Credit:

Credit for design and original implementation of Theseus goes to Roshan P. James and Amr Sabry of Indiana University. This is my fork of their implementation, which I intend to keep as a pet project.

The original project can be found here.

Theseus, the programming language.

Why create another programming language in this time and age? And why make such an obscure finicky one wherein it's not obvious how one can write a web server or an iphone app? Theseus exists due to a certain philosophical point of view on computation. What follows is a casual overview.

The paradox of the Ship of Theseus was originally proposed by Plutarch in the setting of the ship that the Greek hero Theseus used for his adventures. Since the Athenians admired Theseus they took on the task of preserving the ship in his memory. Over time, as parts of the ship got spoiled, they replaced them with equivalent new parts. Thus the ship was always in good shape.

However one day, many years later, someone makes the observation that the ship no longer had any original parts.
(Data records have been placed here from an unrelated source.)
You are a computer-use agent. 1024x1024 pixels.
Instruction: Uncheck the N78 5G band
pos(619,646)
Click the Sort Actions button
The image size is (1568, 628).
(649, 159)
The entirety of the ship had been replaced piece by piece. This raises the question: is this ship really still the ship of Theseus?

And, if not, when does the change take place? When the first part is replaced? When the last one is replaced? When about half the parts are replaced?

Further, to compound the question, Thomas Hobbes added the following corollary: Imagine a junk yard outside Athens where all the discarded parts of the ship had been collected. If the proprietor of the junk assembled the parts into a ship, which ship is now the real ship of Theseus?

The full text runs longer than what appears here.